[Saved entries]
▬▬▬
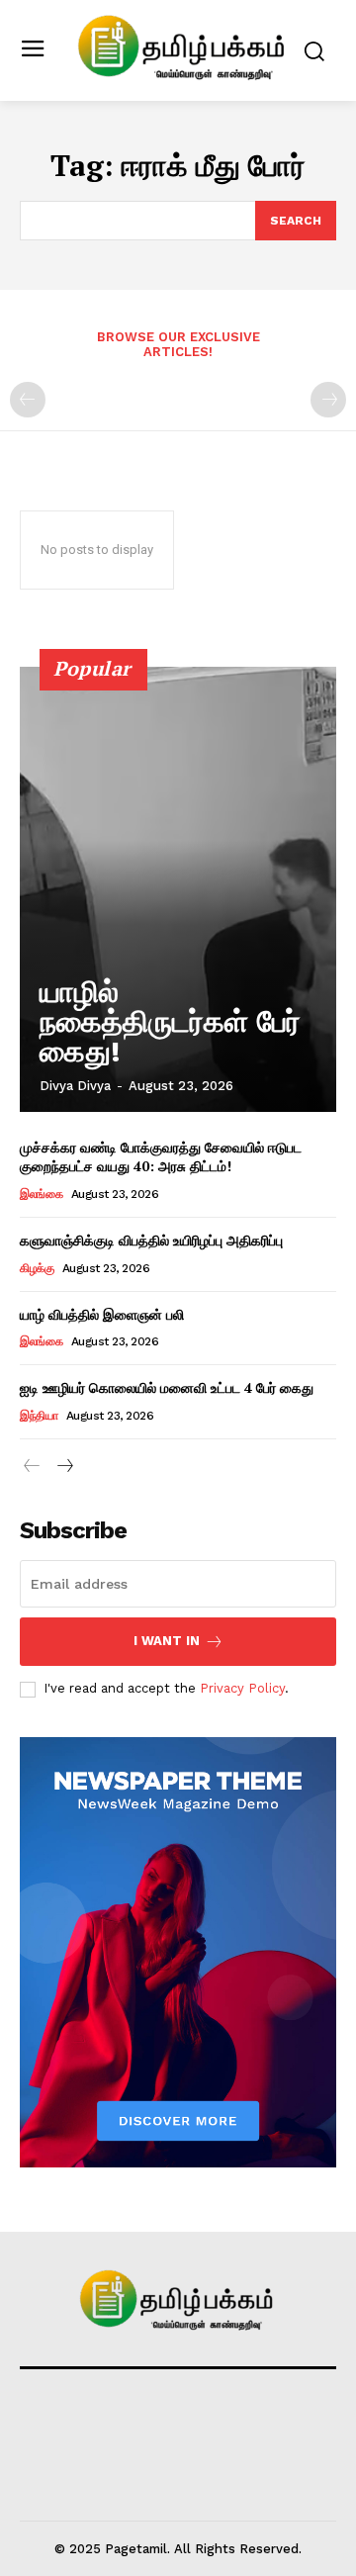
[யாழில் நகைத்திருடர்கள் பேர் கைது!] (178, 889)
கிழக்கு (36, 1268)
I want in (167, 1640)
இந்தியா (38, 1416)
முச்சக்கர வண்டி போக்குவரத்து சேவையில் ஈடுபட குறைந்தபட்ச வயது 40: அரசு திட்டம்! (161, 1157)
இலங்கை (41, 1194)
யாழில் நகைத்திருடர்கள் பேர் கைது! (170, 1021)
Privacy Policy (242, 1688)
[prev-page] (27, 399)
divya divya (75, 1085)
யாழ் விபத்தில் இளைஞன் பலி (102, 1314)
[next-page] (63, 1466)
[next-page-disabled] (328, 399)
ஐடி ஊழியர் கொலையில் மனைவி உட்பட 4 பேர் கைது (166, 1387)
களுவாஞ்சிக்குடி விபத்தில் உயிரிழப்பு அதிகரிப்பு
▬▬▬
What you return should consist solely of the lines from the one containing "கிழக்கு (36, 1268)" through the end of the entries above, reproduced exactly.

கிழக்கு (36, 1268)
I want in (167, 1640)
இந்தியா (38, 1416)
முச்சக்கர வண்டி போக்குவரத்து சேவையில் ஈடுபட குறைந்தபட்ச வயது 40: அரசு திட்டம்! (161, 1157)
இலங்கை (41, 1194)
யாழில் நகைத்திருடர்கள் பேர் கைது! (170, 1021)
Privacy Policy (242, 1688)
[prev-page] (27, 399)
divya divya (75, 1085)
யாழ் விபத்தில் இளைஞன் பலி (102, 1314)
[next-page] (63, 1466)
[next-page-disabled] (328, 399)
ஐடி ஊழியர் கொலையில் மனைவி உட்பட 4 பேர் கைது (166, 1387)
களுவாஞ்சிக்குடி விபத்தில் உயிரிழப்பு அதிகரிப்பு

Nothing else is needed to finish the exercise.